What NYC Can Do to Contribute to a Better Food System

Last week, six of the major candidates in the race for New York City Mayor gathered at The New School to speak about a topic that's relatively new to the city’s political scene: food.

The event was hosted by a diverse group of organizations concerned about food issues, including the NRDC Action Fund, which is separate from NRDC and engages in political advocacy. The lively event drew more than 2000 community members online and in the audience, all looking forward to hearing the candidates’ positions on sustainability, hunger, food access, health, and farming.

The food movement has been incredible for its energy and its ability to bring together such diverse stakeholders, including those focused on the environment, public health, hunger/poverty and economic development. Food, after all, is an issue everyone can relate to, and it seems we’re all hungry for change.
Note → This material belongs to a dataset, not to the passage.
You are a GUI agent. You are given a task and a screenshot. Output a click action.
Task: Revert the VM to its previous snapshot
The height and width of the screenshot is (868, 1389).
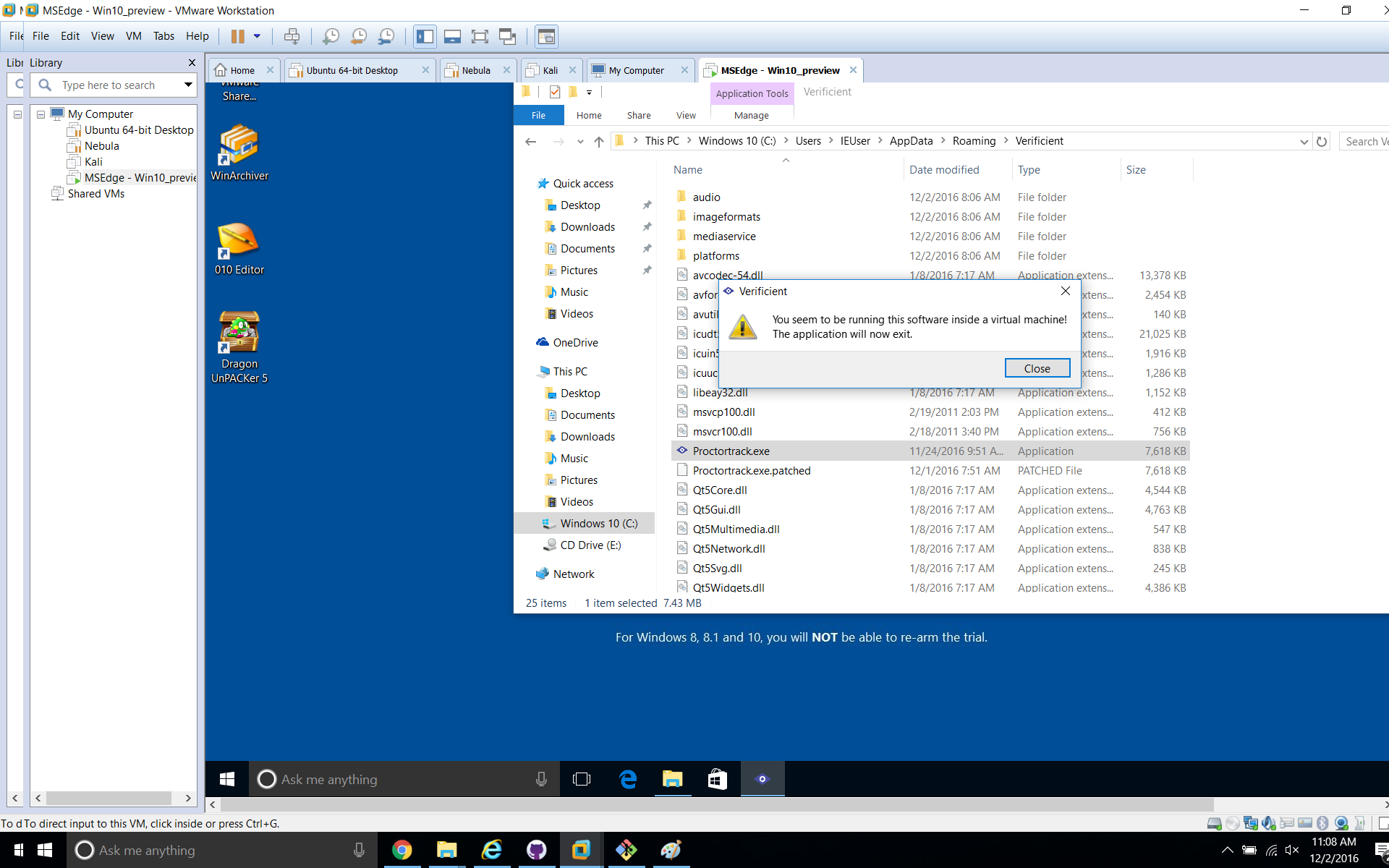359,36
As for environmentalists working on food issues, it’s important that we speak with a strong voice on the critical nature of minimizing our broken food system’s public health and environmental impacts.

In that vein, I’d like to make the following food-related recommendations to the next mayor:

  • Continue and expand on the efforts made by Mayor Michael Bloomberg to improve environmental education and the sustainability of NYC’s food system, including support for urban agriculture and best agricultural practices in our watershed.
  • Minimize food waste and its climate impacts by scaling up the city’s curbside and school composting programs and encouraging other anti-waste efforts, such as expiration label reform and the Food Waste Challenge.
  • Support farmland preservation and greater economic development among our regional farmers by ensuring a wholesale farmers’ market for the city.
  • Use the City’s immense institutional purchasing power to promote sustainable agriculture through targeted procurement of good food, including products grown organically or using other earth-friendly methods.

Let’s hope the good ideas expressed at the forum weren’t just talk, and that NYC’s next mayor moves forward with a food plan that we can all relish.